12 segundos catastróficos seguidos de 12 años de maraña judicial e indemnizatoria. Eso es lo que han vivido las víctimas del accidente ferroviario de Angrois —en 2013, con 80 fallecidos y 144 heridos—. Y eso es lo que temen que padezcan los afectados por la tragedia de Adamuz.

Cristóbal González Rabadán tenía entonces 51 años, estaba haciendo el Camino de Santiago en bicicleta y había cogido el tren para llegar a la catedral el día del Apóstol. Este militar, ya jubilado, preside la Asociación de Perjudicados por el Accidente Ferroviario del Tren Alvia de Santiago (Apafas). “Estos días están siendo muy duros porque tanto yo como el resto de víctimas estamos reviviendo todo lo que pasamos”, explica Rabadán en conversación telefónica.

En el caso del siniestro de 2013, la evolución judicial se dilató durante más de una década, provocando un estado de exasperación constante entre el colectivo de heridos y familiares de fallecidos.
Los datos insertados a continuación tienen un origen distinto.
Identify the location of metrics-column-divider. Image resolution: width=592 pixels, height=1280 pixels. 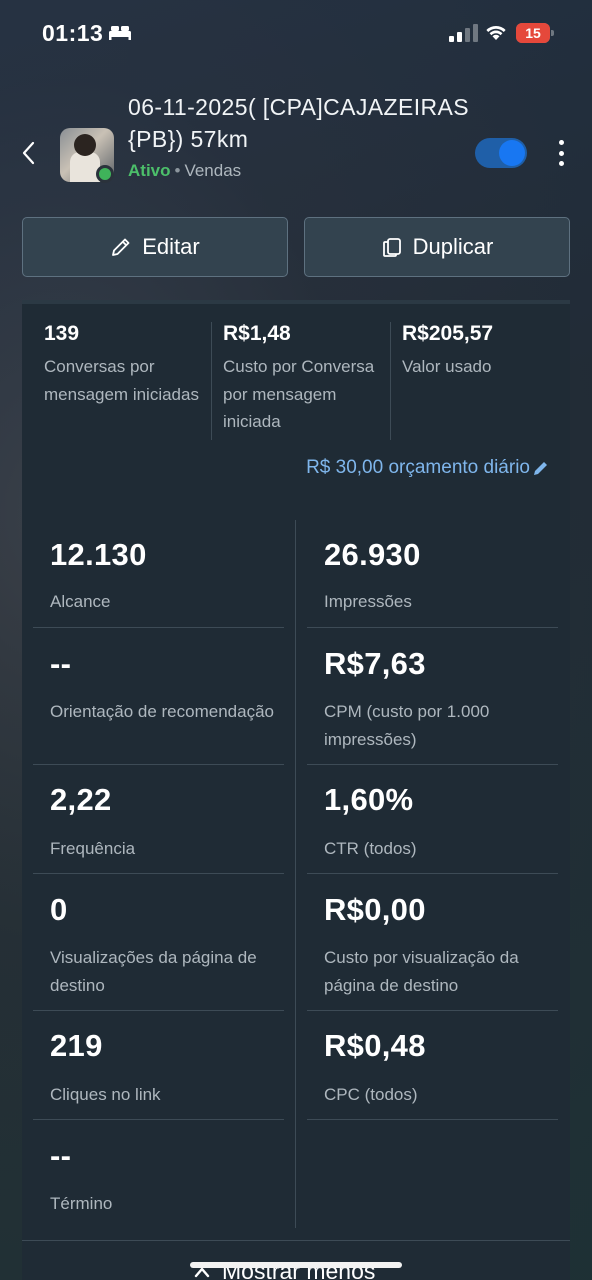
(296, 874).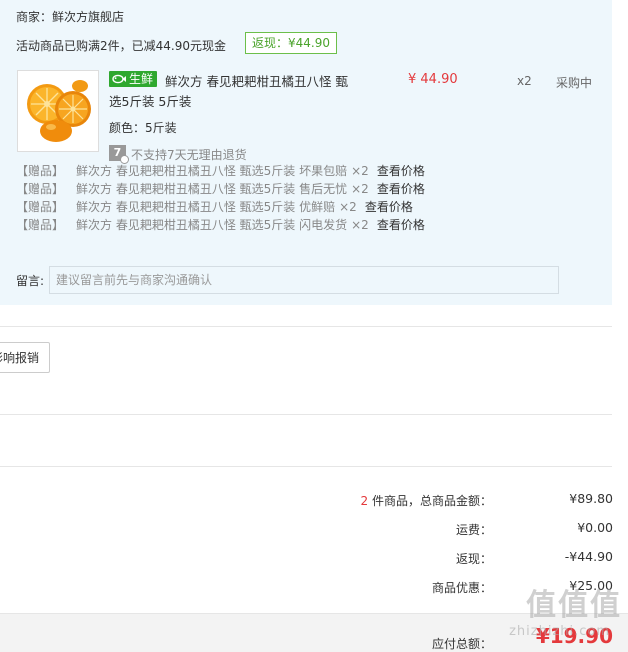 This screenshot has width=628, height=652. I want to click on watermark: 值值值, so click(574, 606).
No fue hasta 2024 —11 años después del accidente— cuando un juzgado condenó al maquinista del Alvia a dos años y medio de cárcel y a las aseguradoras implicadas a pagar 25 millones de euros a los afectados. Esto, en primera instancia. Ahora queda la apelación en la Audiencia Provincial de A Coruña —un juicio que podría celebrarse en 2026— y luego un posible recurso de casación ante el Tribunal Supremo.